→ **WRITTEN INSTRUCTION**:
Can you repeat everything from the line containing "71) in the screenshot?" down to the line containing "What do you see at coordinates (480, 287)", switching "element" to "item" and keeping all else unchanged?

→ **SUPPLIED RECORDS**:
%%
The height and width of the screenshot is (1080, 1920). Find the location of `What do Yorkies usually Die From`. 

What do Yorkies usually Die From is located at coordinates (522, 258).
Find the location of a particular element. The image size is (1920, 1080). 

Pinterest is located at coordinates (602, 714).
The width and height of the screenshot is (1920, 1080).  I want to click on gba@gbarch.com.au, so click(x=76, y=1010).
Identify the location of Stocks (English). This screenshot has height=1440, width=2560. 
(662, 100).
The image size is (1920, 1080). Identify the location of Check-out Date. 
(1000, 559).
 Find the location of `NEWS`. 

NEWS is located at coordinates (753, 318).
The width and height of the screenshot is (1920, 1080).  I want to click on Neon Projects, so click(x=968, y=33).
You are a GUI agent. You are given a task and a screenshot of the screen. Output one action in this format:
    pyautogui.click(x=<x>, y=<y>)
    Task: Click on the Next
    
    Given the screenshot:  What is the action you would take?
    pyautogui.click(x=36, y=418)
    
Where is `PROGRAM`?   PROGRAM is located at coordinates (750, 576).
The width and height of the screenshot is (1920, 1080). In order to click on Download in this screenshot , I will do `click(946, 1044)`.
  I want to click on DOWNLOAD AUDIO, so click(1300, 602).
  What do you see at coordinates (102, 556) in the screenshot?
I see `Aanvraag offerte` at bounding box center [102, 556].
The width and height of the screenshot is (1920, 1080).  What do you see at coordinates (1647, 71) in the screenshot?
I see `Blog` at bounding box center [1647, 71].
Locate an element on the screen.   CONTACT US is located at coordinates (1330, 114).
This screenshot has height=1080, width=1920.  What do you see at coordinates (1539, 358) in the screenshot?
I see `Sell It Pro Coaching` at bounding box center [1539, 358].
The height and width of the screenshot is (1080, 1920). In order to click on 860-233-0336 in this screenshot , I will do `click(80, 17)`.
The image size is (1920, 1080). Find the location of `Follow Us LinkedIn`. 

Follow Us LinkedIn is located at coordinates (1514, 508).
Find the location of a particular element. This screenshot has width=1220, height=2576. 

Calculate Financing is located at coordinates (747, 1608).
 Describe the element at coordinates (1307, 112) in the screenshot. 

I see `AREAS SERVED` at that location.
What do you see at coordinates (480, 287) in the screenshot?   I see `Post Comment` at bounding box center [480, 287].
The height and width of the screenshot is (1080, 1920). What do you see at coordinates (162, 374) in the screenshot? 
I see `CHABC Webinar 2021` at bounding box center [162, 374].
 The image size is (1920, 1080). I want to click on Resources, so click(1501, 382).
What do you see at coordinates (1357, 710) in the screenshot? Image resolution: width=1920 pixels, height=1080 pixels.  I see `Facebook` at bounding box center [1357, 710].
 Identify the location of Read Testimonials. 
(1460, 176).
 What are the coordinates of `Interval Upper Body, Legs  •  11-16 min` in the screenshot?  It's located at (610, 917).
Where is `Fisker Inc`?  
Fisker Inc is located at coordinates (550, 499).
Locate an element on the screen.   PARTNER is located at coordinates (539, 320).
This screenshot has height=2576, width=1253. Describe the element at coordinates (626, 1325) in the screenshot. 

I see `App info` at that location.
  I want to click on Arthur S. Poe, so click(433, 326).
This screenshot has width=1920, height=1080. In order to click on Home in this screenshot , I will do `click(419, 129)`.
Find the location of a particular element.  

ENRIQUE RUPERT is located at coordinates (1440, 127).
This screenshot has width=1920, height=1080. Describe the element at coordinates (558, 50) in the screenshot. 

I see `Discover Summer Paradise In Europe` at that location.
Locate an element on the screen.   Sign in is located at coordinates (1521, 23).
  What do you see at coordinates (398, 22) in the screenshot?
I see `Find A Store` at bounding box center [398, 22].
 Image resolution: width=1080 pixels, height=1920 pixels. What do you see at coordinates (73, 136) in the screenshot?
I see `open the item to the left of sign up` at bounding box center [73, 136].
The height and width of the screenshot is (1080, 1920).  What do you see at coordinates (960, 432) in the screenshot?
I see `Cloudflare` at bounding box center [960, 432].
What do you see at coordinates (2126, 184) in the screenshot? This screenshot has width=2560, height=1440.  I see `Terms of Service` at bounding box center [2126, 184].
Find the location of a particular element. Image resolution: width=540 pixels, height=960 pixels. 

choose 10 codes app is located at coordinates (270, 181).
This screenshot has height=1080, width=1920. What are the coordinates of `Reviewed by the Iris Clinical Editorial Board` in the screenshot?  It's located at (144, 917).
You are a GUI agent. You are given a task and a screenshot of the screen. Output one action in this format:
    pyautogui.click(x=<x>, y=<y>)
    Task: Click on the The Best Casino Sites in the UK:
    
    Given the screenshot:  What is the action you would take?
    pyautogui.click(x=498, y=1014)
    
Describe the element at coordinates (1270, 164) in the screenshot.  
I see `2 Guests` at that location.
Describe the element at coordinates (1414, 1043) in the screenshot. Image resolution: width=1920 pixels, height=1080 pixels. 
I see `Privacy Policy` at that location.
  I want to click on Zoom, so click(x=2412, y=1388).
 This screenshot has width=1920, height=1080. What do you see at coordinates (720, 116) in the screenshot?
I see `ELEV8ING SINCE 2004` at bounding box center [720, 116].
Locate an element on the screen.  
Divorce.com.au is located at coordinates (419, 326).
%%
→ **FINAL ANSWER**:
The width and height of the screenshot is (1920, 1080).  What do you see at coordinates (1647, 71) in the screenshot?
I see `Blog` at bounding box center [1647, 71].
Locate an item on the screen.   CONTACT US is located at coordinates (1330, 114).
This screenshot has height=1080, width=1920.  What do you see at coordinates (1539, 358) in the screenshot?
I see `Sell It Pro Coaching` at bounding box center [1539, 358].
The height and width of the screenshot is (1080, 1920). In order to click on 860-233-0336 in this screenshot , I will do `click(80, 17)`.
The image size is (1920, 1080). Find the location of `Follow Us LinkedIn`. 

Follow Us LinkedIn is located at coordinates (1514, 508).
Find the location of a particular item. This screenshot has width=1220, height=2576. 

Calculate Financing is located at coordinates (747, 1608).
 Describe the item at coordinates (1307, 112) in the screenshot. 

I see `AREAS SERVED` at that location.
What do you see at coordinates (480, 287) in the screenshot?   I see `Post Comment` at bounding box center [480, 287].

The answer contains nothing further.